Cacheu está há muito tempo sem médico, assim como o estão outros centros importantes e mais populosos da Guiné. Esse inconveniente está hoje, até certo ponto, compensado com as facilidades que há de comunicações, que permitem socorros médicos rápidos e o transporte de doentes para Bissau, como frequentemente está sucedendo. De resto, folgo bastante em constatar que o Conselho de Saúde e Higiene concorda com a necessidade de haver dois médicos em Bissau, como aliás já está consignado no Regulamento de Saúde, apresentando como único inconveniente para que Bissau seja desde já dotado de assistência clínica por dois médicos a falta que presentemente há de facultativos na província, mas, certamente o Conselho esqueceu que se apresentou recentemente na direção dos serviços de saúde o médico de Cacheu, o Dr.
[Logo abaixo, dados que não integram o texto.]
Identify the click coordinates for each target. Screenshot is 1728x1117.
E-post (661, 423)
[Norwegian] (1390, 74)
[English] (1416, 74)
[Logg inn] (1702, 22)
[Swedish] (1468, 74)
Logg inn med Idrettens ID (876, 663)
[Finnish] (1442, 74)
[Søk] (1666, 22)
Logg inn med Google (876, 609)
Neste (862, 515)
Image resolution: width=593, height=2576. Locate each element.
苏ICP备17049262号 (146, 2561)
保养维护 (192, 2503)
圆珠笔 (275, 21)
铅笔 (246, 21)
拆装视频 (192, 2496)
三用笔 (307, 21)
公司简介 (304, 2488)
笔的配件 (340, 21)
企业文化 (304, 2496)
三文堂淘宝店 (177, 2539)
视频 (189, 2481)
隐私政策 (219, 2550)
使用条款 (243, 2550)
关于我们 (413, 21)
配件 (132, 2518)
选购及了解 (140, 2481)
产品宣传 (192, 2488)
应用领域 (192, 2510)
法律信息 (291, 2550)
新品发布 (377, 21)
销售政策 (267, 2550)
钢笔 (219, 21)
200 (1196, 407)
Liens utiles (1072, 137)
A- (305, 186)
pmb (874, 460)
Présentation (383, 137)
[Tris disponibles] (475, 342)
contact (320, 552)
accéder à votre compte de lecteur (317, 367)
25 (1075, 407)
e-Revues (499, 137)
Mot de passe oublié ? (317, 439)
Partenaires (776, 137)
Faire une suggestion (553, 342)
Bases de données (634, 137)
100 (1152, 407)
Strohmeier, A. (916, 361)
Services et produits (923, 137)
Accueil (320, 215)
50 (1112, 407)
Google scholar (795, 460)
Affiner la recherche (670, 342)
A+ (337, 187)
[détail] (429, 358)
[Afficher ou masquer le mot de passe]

Sant’Ana Barreto, que muito bem podia voltar ao seu antigo lugar, visto que a Saúde considera tão imperiosa a necessidade de haver médico em Cacheu (e assim será se essa necessidade se confirmar) sendo dispensável o provimento desde já de diretor, interino, do Laboratório Central de Análises, pois esse cargo está desocupado há pelo menos quatro anos, embora oficialmente constasse que estava a cargo do sr. chefe dos Serviços de Saúde. Não há, pois, razão para deixar de atender as justas pretensões de Bissau, tendo chegado agora a oportunidade de restabelecer um pouco o equilíbrio de interesses dos médicos do quadro da Guiné, reduzindo aos limites do razoável a ucharia de Bissau, que tantos dissabores tem causados aos governadores da província pela luta de interesses que sempre provoca quando se lhe pretende bulir.

O Governador tem de orientar-se pelo bem geral ou interesses e comodidades do maior número, embora tenha de ir ferir interesses e necessidades, aliás ainda não criadas, do ilustre facultativo que é agora chamado a chefiar a secção médica de Bissau e por quem tem a maior consideração. Os outros pontos da província, e especialmente Cacheu, terão médico quando a Guiné tiver o seu quadro de saúde completo. Bolama terá dois médicos, Bissau terá dois. Cumpre-se assim o que está estabelecido no Regulamento de Saúde. É o que em última análise determino; indo para Bissau o Dr. José Vitorino Pinto e ficando ali fazendo serviço o Dr. Brandão que já lá se encontra e tem prestado serviços clínicos em Bissau a contento de toda a população. O Dr. Sant’Ana Barreto, se o sr. chefe dos serviços de saúde entender que os seus serviços são mais necessários em Bolama, poderá aqui continuar como diretor interino do Laboratório de Análises.”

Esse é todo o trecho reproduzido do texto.